** START Dataset records **
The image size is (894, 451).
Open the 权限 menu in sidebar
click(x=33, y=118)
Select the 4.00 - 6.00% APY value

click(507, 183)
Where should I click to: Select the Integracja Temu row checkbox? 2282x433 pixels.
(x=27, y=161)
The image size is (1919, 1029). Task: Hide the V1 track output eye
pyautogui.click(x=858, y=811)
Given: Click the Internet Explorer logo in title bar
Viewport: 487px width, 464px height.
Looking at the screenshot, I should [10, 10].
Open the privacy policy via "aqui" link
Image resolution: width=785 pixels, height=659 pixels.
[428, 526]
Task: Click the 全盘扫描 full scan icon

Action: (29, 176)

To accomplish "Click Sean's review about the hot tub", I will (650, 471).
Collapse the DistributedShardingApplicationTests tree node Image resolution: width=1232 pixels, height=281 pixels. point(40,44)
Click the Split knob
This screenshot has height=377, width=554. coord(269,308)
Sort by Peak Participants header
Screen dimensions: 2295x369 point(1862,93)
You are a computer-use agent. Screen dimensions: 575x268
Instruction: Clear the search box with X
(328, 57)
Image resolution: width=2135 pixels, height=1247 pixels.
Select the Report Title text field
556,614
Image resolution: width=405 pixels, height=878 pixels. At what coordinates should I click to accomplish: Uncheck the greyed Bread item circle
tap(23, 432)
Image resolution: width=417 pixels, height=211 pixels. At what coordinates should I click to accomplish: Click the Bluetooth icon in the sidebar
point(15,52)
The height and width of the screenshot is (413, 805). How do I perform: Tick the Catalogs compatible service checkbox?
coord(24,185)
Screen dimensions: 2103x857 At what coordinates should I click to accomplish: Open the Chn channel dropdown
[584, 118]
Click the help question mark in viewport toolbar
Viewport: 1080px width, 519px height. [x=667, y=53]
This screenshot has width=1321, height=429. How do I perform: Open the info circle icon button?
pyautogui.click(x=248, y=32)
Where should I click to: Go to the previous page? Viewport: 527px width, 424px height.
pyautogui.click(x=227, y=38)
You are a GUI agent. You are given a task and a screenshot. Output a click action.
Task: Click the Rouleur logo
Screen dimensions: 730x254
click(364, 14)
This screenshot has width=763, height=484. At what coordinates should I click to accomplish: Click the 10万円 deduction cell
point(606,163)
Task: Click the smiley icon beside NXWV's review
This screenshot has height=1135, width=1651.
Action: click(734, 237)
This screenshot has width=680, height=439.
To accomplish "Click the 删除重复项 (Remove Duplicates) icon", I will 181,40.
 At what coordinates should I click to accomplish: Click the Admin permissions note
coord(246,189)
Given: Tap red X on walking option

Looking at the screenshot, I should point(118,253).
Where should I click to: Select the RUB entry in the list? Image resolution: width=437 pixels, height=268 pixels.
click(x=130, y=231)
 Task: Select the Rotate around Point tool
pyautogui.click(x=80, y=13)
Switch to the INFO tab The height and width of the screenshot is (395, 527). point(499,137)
** END Dataset records **
Work to do: Render the entries above as a numbered list, omitting blank lines.

Correct response:
1. The image size is (894, 451).
2. Open the 权限 menu in sidebar
3. click(x=33, y=118)
4. Select the 4.00 - 6.00% APY value
5. click(507, 183)
6. Where should I click to: Select the Integracja Temu row checkbox? 2282x433 pixels.
7. (x=27, y=161)
8. The image size is (1919, 1029). Task: Hide the V1 track output eye
9. pyautogui.click(x=858, y=811)
10. Given: Click the Internet Explorer logo in title bar
11. Viewport: 487px width, 464px height.
12. Looking at the screenshot, I should [10, 10].
13. Open the privacy policy via "aqui" link
14. Image resolution: width=785 pixels, height=659 pixels.
15. [428, 526]
16. Task: Click the 全盘扫描 full scan icon
17. Action: (29, 176)
18. To accomplish "Click Sean's review about the hot tub", I will (650, 471).
19. Collapse the DistributedShardingApplicationTests tree node Image resolution: width=1232 pixels, height=281 pixels. point(40,44)
20. Click the Split knob
21. This screenshot has height=377, width=554. coord(269,308)
22. Sort by Peak Participants header
23. Screen dimensions: 2295x369 point(1862,93)
24. You are a computer-use agent. Screen dimensions: 575x268
25. Instruction: Clear the search box with X
26. (328, 57)
27. Image resolution: width=2135 pixels, height=1247 pixels.
28. Select the Report Title text field
29. 556,614
30. Image resolution: width=405 pixels, height=878 pixels. At what coordinates should I click to accomplish: Uncheck the greyed Bread item circle
31. tap(23, 432)
32. Image resolution: width=417 pixels, height=211 pixels. At what coordinates should I click to accomplish: Click the Bluetooth icon in the sidebar
33. point(15,52)
34. The height and width of the screenshot is (413, 805). How do I perform: Tick the Catalogs compatible service checkbox?
35. coord(24,185)
36. Screen dimensions: 2103x857 At what coordinates should I click to accomplish: Open the Chn channel dropdown
37. [584, 118]
38. Click the help question mark in viewport toolbar
39. Viewport: 1080px width, 519px height. [x=667, y=53]
40. This screenshot has width=1321, height=429. How do I perform: Open the info circle icon button?
41. pyautogui.click(x=248, y=32)
42. Where should I click to: Go to the previous page? Viewport: 527px width, 424px height.
43. pyautogui.click(x=227, y=38)
44. You are a GUI agent. You are given a task and a screenshot. Output a click action.
45. Task: Click the Rouleur logo
46. Screen dimensions: 730x254
47. click(364, 14)
48. This screenshot has width=763, height=484. At what coordinates should I click to accomplish: Click the 10万円 deduction cell
49. point(606,163)
50. Task: Click the smiley icon beside NXWV's review
51. This screenshot has height=1135, width=1651.
52. Action: click(734, 237)
53. This screenshot has width=680, height=439.
54. To accomplish "Click the 删除重复项 (Remove Duplicates) icon", I will 181,40.
55.  At what coordinates should I click to accomplish: Click the Admin permissions note
56. coord(246,189)
57. Given: Tap red X on walking option
58. Looking at the screenshot, I should point(118,253).
59. Where should I click to: Select the RUB entry in the list? Image resolution: width=437 pixels, height=268 pixels.
60. click(x=130, y=231)
61.  Task: Select the Rotate around Point tool
62. pyautogui.click(x=80, y=13)
63. Switch to the INFO tab The height and width of the screenshot is (395, 527). point(499,137)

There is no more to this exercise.